Refreshingly clear after wading through 23andMe’s terms of service. That said, it’s a little concerning that there’s no reference to the data being ‘anonymised’ before being used for commercial research, or whether the organic sample will ever be destroyed.
UK-based ‘Test Diagnostics’ resell the International Biosciences genetic predisposition test, so if you’re buying from them, the same terms apply: The customers’ organic samples and digitised data can be shared by International Biosciences as part of a commercial relationship.
‘easyDNA’ also keep their customers’ organic samples but there’s a clause in the terms and conditions that says a customer may request that their organic sample be destroyed. Good to know, it’s just a shame that there’s no option to choose ‘sample destruction’ in the paperwork that’s provided.
Similarly to 23andMe and International Biosciences, easyDNA’s terms state that upon signing, the customer understands that they receive no compensation or funds should any inventions arise after analysing their organic sample.
Fortunately not all DNA testing providers are this opportunistic: UK-based ‘Genetic Health’ and Slovenia-based ‘Gene Planet’ destroy their customers’ organic samples after processing, and keep the digitised genetic information locked away in case you require further consultation.
Where am I going with this? Well, it’s clear that there’s demand for both identifiable and anonymous DNA for the purposes of research and development. It’s also apparent that this R&D is expected to give rise to some pretty lucrative ventures, hence the clauses designed to waive a customer’s rights to the profits. Considering the ‘covert’ way in which these clauses have been surreptitiously added to the Ts & Cs, and I think you’ll begin to realise just how valuable your genetic code is.

※

Retype the stretch of the DNA testing passage from "UK-based ‘Test Diagnostics’" through "paperwork that’s provided." word for word. The items that come next have nothing to do with this.

### AVAILABLE DATA
※

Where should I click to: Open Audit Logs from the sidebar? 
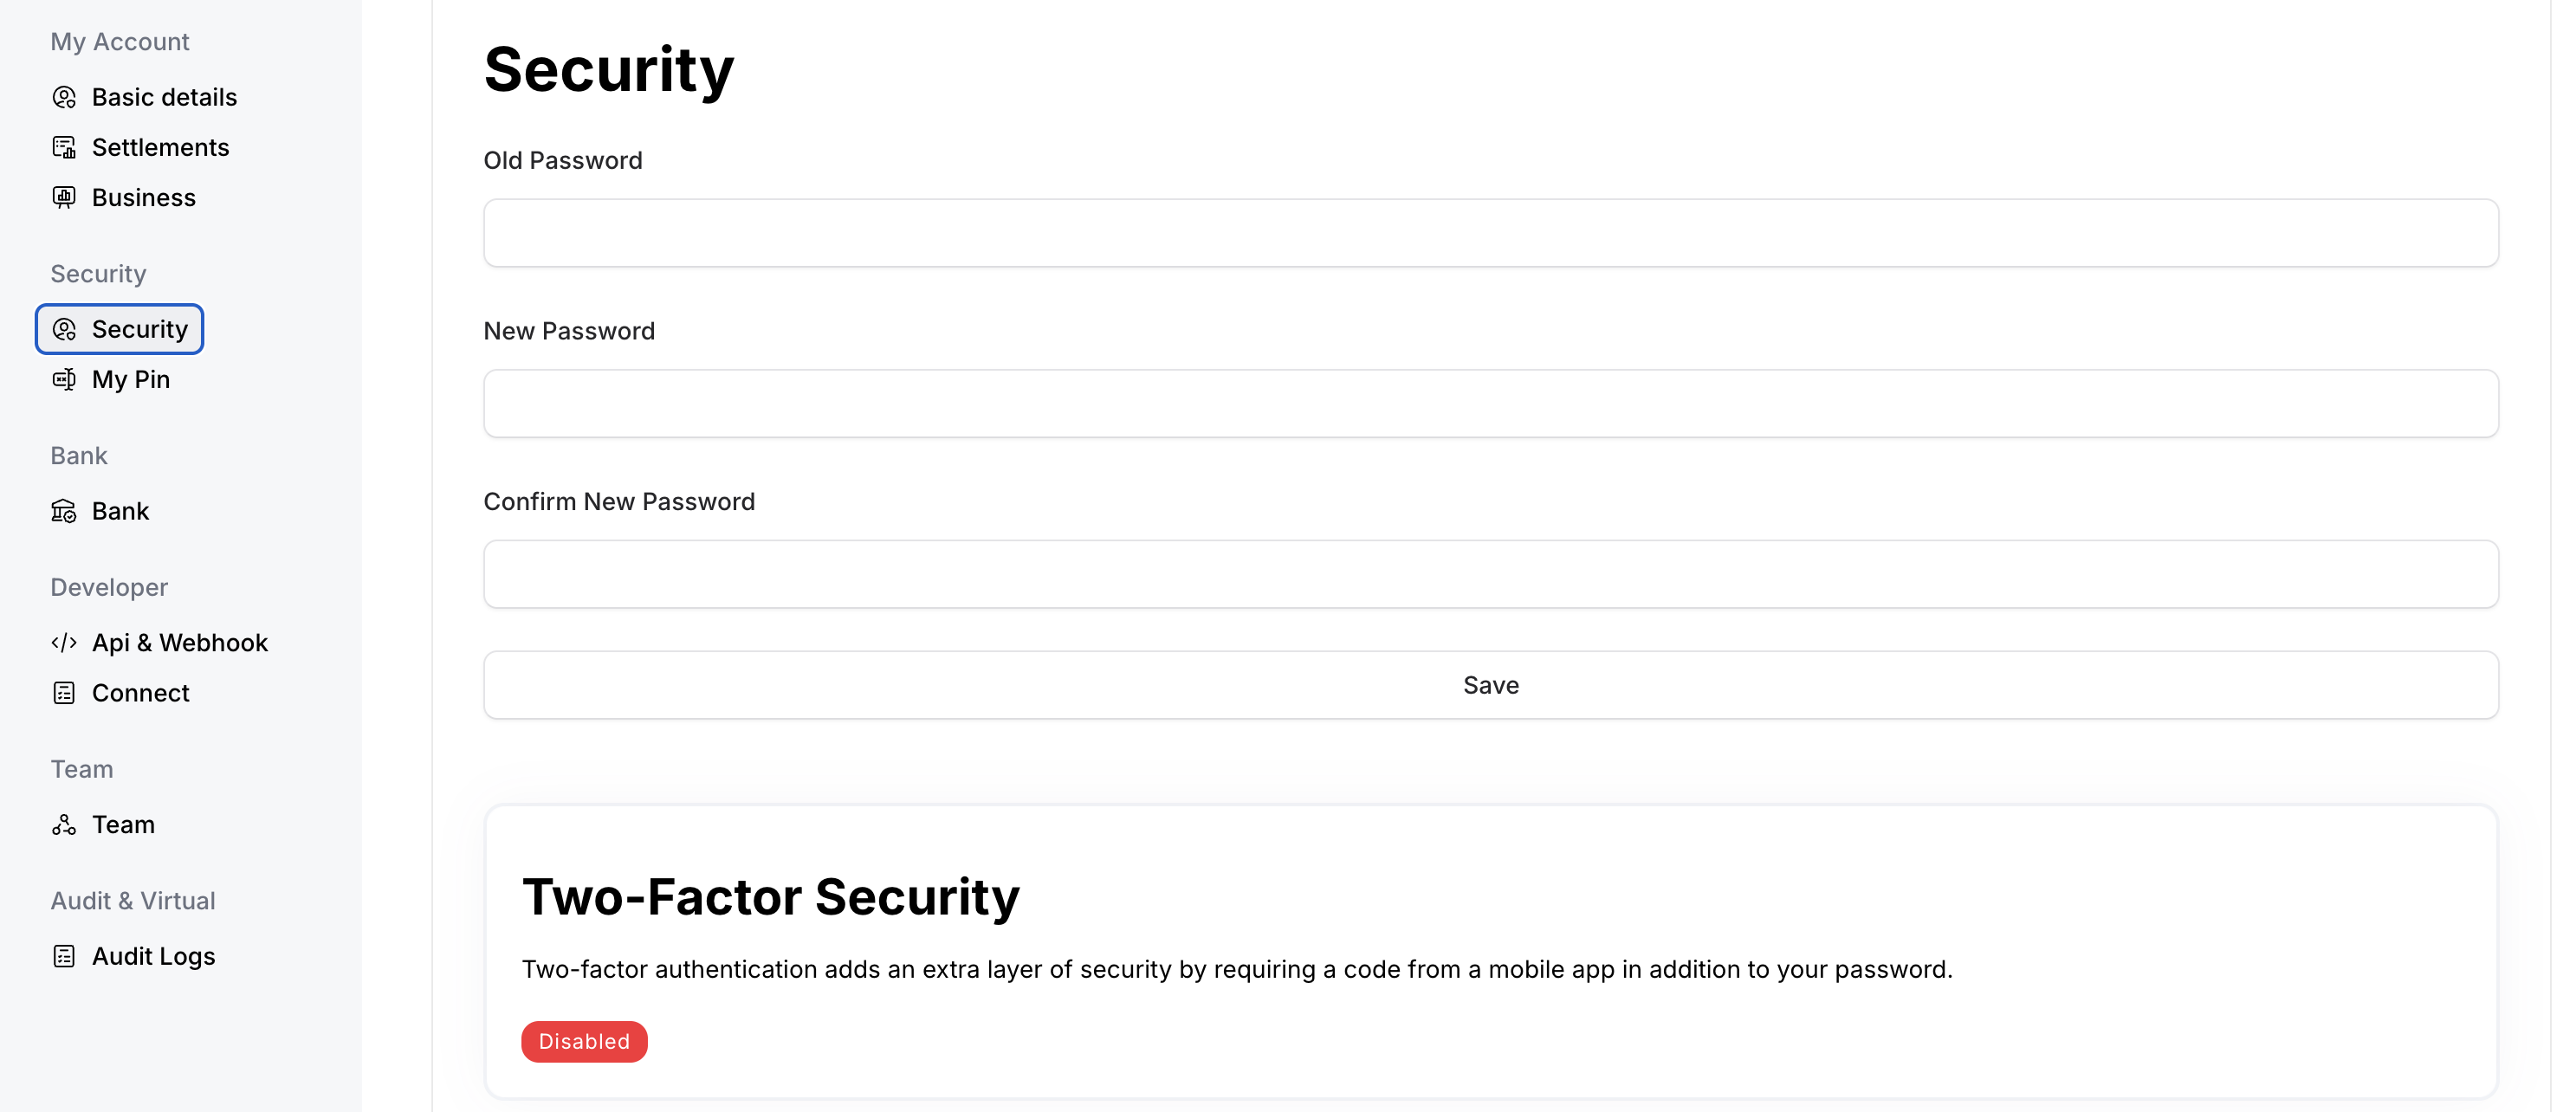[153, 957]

※

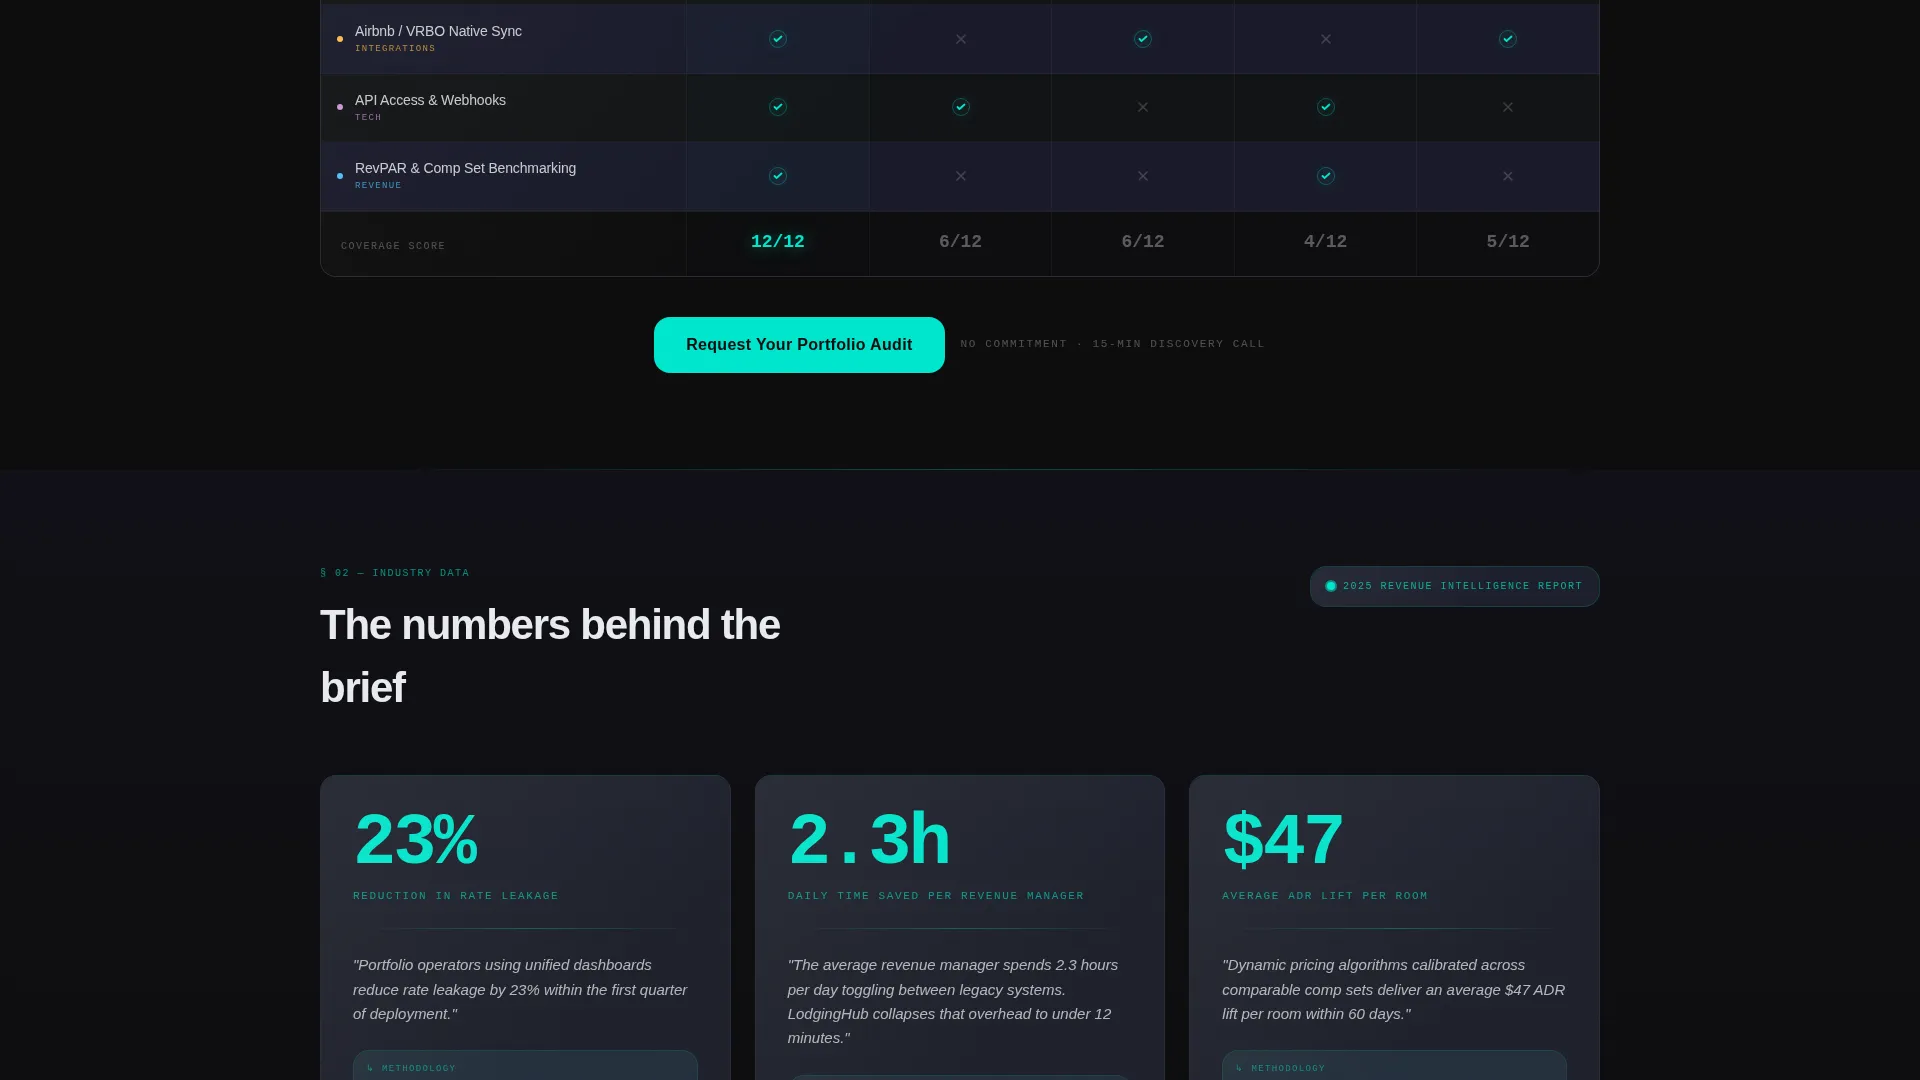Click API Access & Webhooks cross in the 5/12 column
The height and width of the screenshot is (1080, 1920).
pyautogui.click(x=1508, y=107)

※

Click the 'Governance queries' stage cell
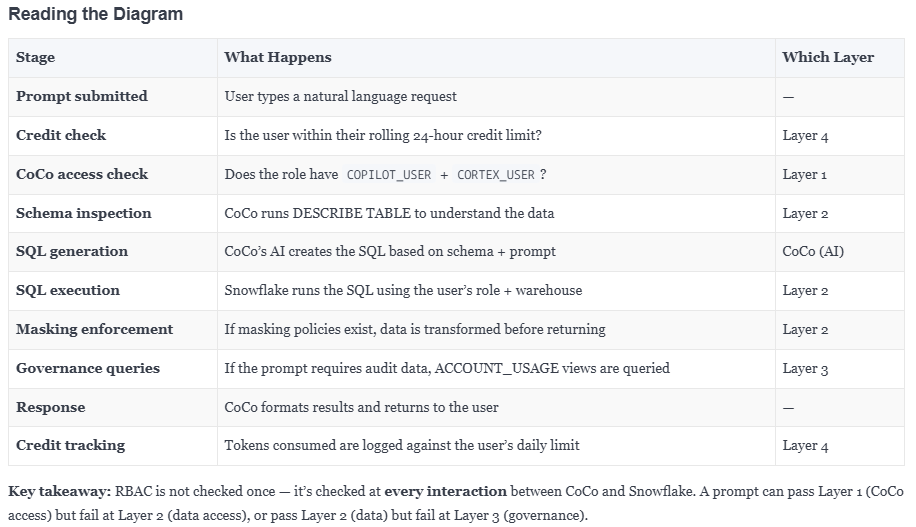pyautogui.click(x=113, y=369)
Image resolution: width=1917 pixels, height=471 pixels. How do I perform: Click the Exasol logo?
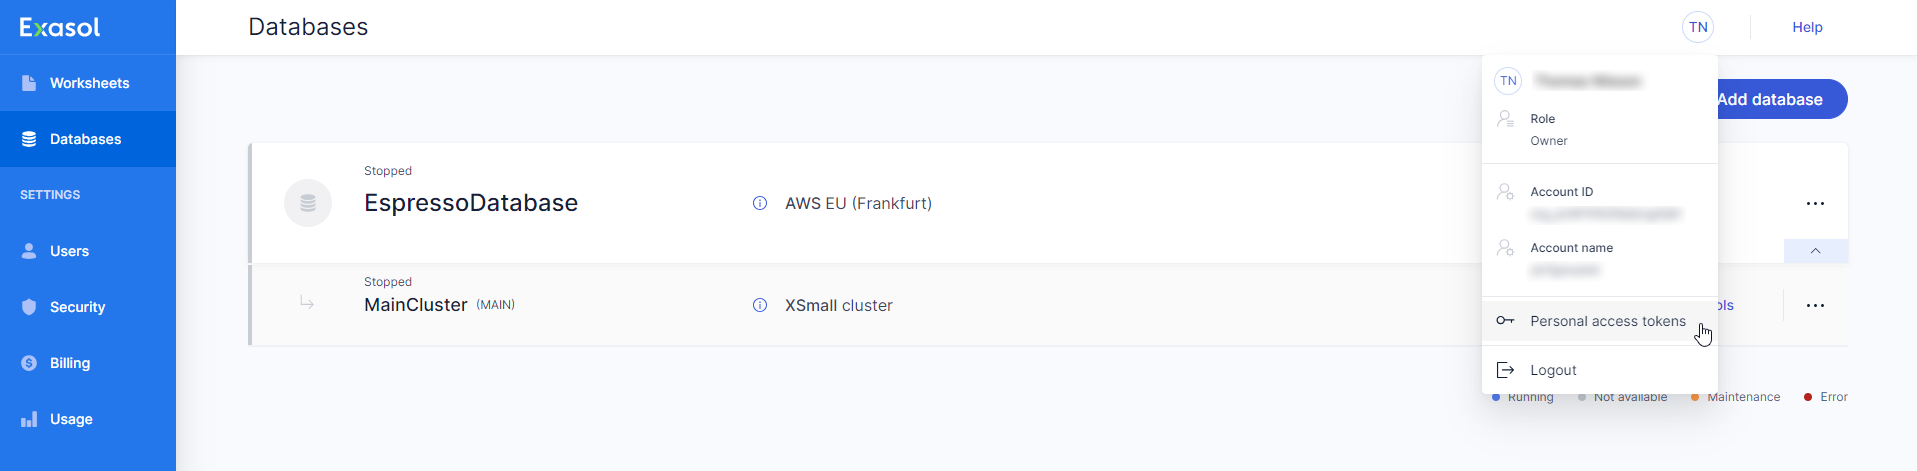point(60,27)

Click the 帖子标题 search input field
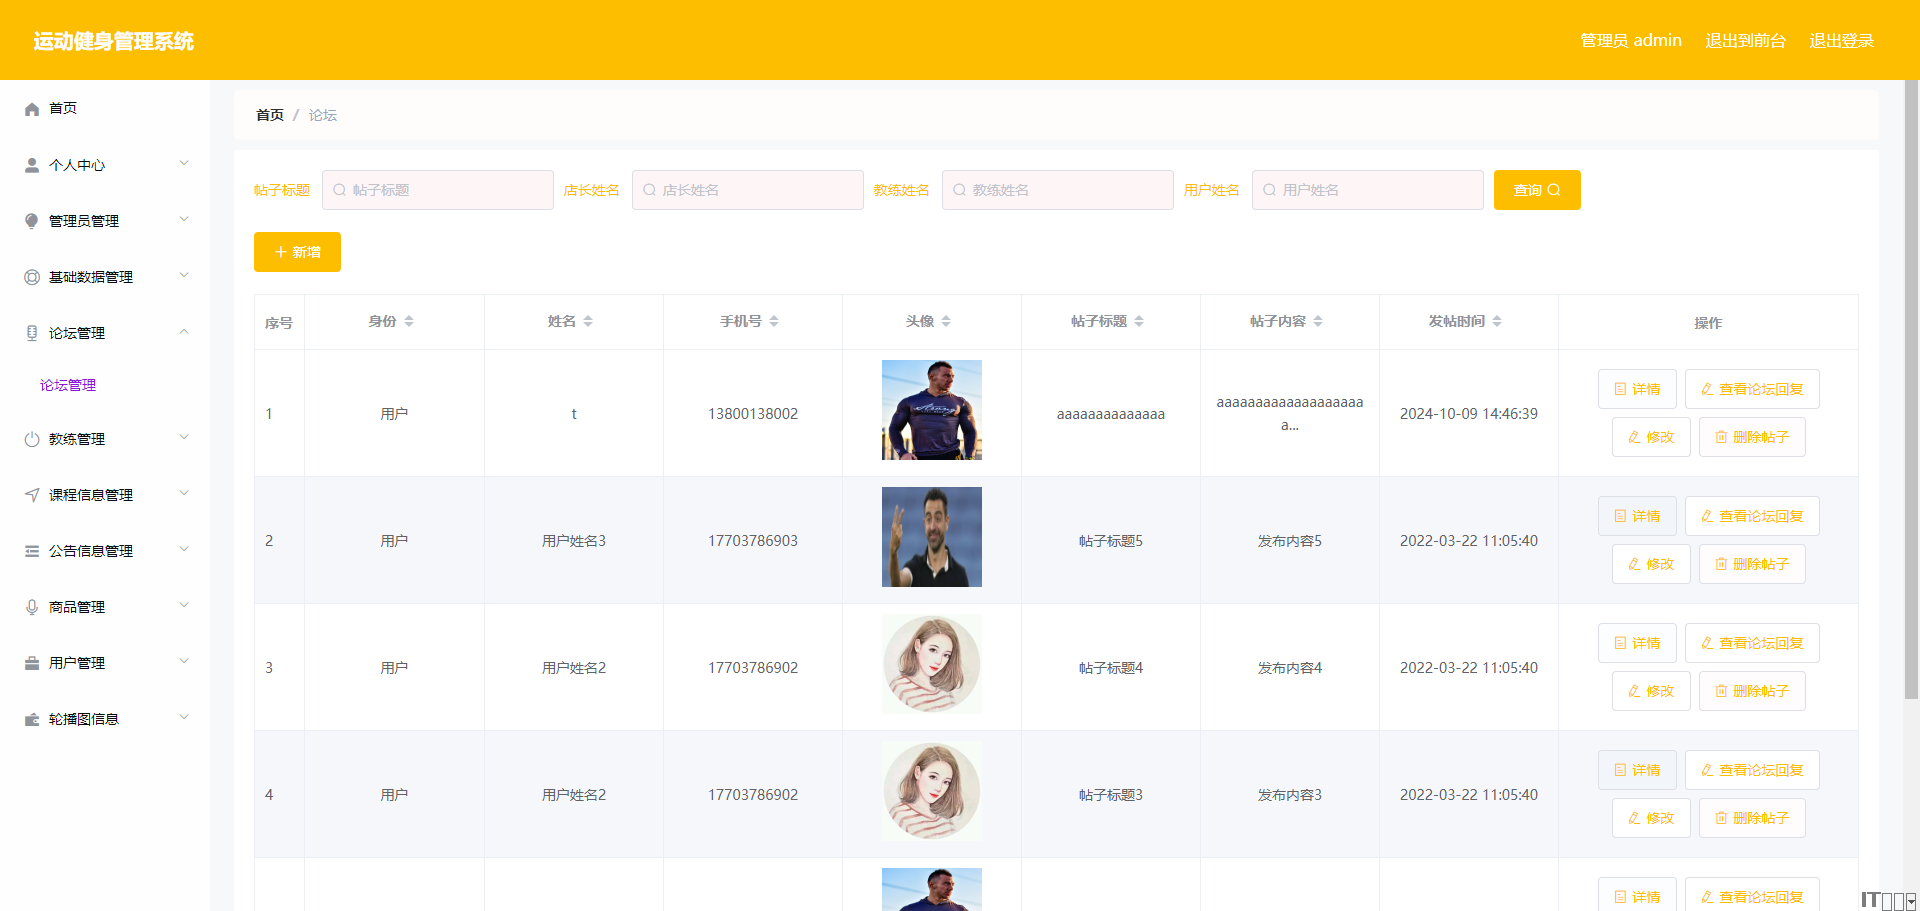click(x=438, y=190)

※

### SOLVED EXERCISE
UK-based ‘Test Diagnostics’ resell the International Biosciences genetic predisposition test, so if you’re buying from them, the same terms apply: The customers’ organic samples and digitised data can be shared by International Biosciences as part of a commercial relationship.
‘easyDNA’ also keep their customers’ organic samples but there’s a clause in the terms and conditions that says a customer may request that their organic sample be destroyed. Good to know, it’s just a shame that there’s no option to choose ‘sample destruction’ in the paperwork that’s provided.